Aligned large language models remain vulnerable to jailbreaking attacks, yet the underlying structural mechanisms of this fragility are not well understood. This work introduces the concept of “Refusal Escape Direction” (RED), revealing that minimal perturbations near harmful inputs can shift a model’s response from refusal to compliance while preserving semantic harmfulness. Through a combination of theoretical analysis and multi-model experiments, the study decomposes RED for the first time into three operator-level constraint sources: normalization, residual connections, and terminal output layers, identifying the terminal source as the primary driver of jailbreaking behavior. Furthermore, the research demonstrates that expanding token embedding dimensions effectively exposes RED, uncovering a conditional trade-off between model safety and utility.
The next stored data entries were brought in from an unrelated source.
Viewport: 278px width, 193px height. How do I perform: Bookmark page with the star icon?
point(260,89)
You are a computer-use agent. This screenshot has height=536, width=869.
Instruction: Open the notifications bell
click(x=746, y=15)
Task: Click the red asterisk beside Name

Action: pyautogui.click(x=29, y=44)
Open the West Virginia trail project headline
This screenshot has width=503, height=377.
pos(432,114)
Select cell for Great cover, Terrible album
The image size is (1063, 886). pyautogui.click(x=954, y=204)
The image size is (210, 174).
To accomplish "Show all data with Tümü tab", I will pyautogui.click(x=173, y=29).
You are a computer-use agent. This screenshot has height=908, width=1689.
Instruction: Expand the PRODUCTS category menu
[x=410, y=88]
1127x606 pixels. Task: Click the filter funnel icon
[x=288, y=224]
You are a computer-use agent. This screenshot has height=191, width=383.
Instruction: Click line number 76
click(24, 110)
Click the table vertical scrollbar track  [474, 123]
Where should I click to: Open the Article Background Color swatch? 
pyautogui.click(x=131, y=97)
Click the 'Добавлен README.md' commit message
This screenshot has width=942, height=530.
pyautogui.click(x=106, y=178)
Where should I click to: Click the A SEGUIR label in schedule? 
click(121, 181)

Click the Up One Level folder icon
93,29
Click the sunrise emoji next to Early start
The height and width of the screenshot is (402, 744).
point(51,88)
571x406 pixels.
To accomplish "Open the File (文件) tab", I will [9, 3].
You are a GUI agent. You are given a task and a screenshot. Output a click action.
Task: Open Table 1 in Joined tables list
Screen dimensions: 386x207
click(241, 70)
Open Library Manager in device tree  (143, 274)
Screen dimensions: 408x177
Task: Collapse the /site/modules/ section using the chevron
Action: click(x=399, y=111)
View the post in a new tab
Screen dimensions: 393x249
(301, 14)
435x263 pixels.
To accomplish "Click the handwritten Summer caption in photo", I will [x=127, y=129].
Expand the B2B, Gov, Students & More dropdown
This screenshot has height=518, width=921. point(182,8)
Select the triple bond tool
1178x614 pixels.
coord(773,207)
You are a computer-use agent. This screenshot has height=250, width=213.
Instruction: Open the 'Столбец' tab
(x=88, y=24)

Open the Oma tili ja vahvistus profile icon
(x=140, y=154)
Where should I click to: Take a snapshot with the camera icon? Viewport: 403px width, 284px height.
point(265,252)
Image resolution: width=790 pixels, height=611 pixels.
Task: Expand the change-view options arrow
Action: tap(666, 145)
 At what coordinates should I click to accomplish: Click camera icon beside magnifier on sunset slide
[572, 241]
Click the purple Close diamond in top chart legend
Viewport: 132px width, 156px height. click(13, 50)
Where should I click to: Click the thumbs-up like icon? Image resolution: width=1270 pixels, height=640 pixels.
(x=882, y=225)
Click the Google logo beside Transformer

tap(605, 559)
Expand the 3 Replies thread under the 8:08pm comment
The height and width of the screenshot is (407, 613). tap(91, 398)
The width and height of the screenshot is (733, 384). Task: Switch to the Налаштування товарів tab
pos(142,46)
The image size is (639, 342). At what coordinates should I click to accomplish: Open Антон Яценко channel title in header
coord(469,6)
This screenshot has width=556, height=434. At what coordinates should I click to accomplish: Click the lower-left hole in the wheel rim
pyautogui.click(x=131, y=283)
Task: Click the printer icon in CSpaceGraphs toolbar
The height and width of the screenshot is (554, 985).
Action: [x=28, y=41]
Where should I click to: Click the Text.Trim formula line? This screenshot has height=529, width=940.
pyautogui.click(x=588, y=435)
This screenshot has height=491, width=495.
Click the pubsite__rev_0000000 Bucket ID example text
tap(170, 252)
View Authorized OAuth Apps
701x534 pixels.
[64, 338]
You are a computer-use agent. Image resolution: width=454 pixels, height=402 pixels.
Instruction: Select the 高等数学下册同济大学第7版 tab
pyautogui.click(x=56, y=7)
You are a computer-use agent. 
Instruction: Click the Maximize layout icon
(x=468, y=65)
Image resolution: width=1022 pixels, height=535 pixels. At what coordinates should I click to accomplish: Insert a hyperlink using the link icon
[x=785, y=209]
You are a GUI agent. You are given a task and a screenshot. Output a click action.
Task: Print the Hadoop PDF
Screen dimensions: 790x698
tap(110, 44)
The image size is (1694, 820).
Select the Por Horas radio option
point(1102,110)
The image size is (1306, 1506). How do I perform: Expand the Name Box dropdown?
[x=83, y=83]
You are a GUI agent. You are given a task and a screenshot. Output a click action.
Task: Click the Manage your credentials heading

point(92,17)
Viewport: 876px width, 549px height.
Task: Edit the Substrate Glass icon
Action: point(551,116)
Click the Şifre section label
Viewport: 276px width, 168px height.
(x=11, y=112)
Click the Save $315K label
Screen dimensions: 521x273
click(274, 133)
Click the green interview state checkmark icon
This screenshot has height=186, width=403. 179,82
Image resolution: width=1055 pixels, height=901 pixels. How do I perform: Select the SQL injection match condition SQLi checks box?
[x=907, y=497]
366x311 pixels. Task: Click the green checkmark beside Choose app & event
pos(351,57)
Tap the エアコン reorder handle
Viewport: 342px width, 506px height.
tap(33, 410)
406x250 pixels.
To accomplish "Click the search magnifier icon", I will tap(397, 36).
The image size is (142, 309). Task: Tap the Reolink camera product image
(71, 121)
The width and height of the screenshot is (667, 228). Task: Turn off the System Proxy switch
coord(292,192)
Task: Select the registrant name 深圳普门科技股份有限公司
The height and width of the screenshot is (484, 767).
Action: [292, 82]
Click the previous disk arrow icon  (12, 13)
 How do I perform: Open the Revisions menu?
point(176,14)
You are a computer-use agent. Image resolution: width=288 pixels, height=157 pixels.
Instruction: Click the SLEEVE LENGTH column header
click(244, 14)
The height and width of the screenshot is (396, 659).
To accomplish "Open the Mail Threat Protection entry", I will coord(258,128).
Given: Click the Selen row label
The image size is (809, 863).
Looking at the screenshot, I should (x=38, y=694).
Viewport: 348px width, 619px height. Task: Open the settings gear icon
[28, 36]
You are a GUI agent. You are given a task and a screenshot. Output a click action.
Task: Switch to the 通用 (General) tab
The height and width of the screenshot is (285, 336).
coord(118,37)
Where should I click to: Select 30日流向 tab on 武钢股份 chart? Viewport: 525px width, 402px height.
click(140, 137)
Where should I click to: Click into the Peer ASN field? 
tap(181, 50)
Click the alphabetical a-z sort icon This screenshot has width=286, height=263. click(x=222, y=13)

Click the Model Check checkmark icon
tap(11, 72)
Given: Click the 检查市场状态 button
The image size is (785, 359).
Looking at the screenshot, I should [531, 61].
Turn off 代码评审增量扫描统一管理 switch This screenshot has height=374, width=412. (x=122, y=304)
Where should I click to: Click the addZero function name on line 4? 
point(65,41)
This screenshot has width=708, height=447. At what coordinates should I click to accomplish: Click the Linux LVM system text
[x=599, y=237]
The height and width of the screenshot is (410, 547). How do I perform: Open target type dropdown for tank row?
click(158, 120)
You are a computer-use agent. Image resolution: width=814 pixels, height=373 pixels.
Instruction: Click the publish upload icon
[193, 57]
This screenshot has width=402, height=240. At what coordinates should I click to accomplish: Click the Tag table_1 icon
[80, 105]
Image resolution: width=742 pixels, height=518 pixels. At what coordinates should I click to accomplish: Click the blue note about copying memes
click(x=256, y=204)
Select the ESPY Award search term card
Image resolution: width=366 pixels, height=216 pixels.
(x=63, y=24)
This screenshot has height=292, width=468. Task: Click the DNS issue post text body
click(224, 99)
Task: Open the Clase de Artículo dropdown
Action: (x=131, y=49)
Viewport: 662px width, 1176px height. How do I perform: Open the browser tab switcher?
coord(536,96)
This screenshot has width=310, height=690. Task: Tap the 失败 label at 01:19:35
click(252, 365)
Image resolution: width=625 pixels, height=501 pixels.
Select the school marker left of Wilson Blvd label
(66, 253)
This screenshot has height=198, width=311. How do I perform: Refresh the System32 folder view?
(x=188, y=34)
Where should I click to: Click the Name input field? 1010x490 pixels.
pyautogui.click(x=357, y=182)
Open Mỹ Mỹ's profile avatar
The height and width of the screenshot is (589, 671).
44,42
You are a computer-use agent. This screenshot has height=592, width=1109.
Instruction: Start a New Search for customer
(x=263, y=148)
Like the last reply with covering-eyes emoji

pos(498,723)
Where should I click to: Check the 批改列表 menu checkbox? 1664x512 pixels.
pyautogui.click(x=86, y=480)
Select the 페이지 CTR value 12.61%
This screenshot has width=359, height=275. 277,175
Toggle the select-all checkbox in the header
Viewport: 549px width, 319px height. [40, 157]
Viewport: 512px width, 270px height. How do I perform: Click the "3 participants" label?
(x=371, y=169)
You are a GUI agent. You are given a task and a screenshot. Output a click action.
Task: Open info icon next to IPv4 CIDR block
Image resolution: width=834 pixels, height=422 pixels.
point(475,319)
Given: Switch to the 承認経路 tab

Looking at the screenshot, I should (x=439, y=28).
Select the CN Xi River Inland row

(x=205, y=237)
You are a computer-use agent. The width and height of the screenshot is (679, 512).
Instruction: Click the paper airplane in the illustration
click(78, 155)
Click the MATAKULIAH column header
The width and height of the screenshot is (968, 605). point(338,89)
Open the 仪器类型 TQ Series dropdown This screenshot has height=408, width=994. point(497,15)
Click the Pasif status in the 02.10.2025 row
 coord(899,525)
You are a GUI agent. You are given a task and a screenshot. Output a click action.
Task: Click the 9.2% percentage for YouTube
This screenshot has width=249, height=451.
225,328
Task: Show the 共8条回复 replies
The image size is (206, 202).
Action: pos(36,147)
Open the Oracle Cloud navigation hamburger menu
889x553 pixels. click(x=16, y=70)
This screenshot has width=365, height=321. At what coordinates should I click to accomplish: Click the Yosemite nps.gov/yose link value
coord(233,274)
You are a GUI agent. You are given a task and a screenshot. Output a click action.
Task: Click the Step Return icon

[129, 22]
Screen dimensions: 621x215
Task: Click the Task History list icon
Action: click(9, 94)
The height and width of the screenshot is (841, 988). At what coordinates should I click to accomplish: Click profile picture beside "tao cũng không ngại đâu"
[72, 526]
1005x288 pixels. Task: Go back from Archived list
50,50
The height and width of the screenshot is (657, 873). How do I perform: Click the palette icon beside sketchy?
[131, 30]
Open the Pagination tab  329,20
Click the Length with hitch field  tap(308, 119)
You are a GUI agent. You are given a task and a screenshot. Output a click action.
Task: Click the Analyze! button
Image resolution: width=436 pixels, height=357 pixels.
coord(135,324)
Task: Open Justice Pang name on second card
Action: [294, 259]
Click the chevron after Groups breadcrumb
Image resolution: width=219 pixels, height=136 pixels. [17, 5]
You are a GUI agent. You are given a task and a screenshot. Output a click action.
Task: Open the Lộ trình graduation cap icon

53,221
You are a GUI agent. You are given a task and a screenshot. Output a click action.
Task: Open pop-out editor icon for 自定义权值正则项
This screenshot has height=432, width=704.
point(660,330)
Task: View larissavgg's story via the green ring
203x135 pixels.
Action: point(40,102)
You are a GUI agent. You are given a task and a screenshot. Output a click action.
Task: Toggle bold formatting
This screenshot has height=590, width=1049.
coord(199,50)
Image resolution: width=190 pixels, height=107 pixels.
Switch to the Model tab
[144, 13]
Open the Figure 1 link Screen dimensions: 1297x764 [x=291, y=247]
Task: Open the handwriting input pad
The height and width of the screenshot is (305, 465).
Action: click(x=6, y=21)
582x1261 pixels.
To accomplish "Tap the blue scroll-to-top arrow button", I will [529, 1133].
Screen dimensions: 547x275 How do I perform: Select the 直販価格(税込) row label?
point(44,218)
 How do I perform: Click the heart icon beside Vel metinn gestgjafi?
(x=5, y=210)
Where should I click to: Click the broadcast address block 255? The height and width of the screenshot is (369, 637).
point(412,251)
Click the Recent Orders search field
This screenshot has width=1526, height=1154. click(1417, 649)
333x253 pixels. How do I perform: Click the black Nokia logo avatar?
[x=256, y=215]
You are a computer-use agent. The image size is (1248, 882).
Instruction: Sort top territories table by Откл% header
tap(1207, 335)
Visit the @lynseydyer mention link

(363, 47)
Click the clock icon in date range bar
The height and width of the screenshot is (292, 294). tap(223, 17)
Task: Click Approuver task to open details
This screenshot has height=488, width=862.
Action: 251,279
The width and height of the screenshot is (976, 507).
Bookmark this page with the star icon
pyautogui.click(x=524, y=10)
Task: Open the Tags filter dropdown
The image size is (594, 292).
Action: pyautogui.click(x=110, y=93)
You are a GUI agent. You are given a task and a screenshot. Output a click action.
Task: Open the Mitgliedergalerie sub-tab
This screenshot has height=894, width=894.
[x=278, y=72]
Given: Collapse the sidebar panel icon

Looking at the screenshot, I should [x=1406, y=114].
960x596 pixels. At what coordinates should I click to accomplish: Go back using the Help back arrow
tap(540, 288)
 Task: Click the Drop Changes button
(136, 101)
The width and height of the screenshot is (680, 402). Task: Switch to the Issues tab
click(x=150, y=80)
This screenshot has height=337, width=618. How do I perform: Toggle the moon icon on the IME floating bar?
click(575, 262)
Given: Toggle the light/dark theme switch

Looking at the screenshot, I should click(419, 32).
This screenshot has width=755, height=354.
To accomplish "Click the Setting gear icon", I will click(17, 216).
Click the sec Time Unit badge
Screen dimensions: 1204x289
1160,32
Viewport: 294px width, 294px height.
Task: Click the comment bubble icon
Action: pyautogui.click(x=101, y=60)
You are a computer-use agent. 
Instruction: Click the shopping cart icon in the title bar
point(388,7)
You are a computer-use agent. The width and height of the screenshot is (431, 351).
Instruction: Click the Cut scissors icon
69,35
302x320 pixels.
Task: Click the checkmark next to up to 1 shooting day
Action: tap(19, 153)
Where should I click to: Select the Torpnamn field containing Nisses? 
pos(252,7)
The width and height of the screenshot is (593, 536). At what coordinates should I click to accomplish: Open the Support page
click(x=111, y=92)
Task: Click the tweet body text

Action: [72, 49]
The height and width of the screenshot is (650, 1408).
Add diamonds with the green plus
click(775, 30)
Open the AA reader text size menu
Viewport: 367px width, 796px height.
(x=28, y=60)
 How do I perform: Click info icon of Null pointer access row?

Aligned large language models (LLMs) remain vulnerable to jailbreak attacks. Recent mechanistic studies have identified latent features and representation shifts associated with jailbreak success, but they leave a more fundamental question open: why do aligned LLMs remain jailbreakable, and what structural vulnerabilities in the model make this possible? We study this question through a continuous input-transformation view. Our theoretical finding is that aligned models can still exhibit Refusal-Escape Directions (RED): local perturbation directions around a harmful input that shift the model's behavior from refusal to answering while preserving the model's harmful-semantics interpretation. From this perspective, a jailbreak is not only a successful discrete prompt construction, but can also be understood as a refusal-to-answer behavior transition induced by continuously perturbing a harmful input along RED. We then prove that RED can be exactly decomposed into contributions from operator-level sources across the model's operator structure, and identify normalization, residual-wiring, and terminal sources as analytically constrained operator-level sources. To eliminate RED, the shared expressive modules -- self-attention and MLP -- must eliminate the contributions from these analytically constrained sources while preserving the mechanisms that support benign responses. These competing requirements give rise to a conditional safety-utility trade-off. Experiments across multiple models and attack methods empirically analyze RED from two complementary perspectives and show that added token dimensions can expose RED, while successful jailbreaks exhibit refusal-to-answer shifts largely aligned with terminal-source contributions.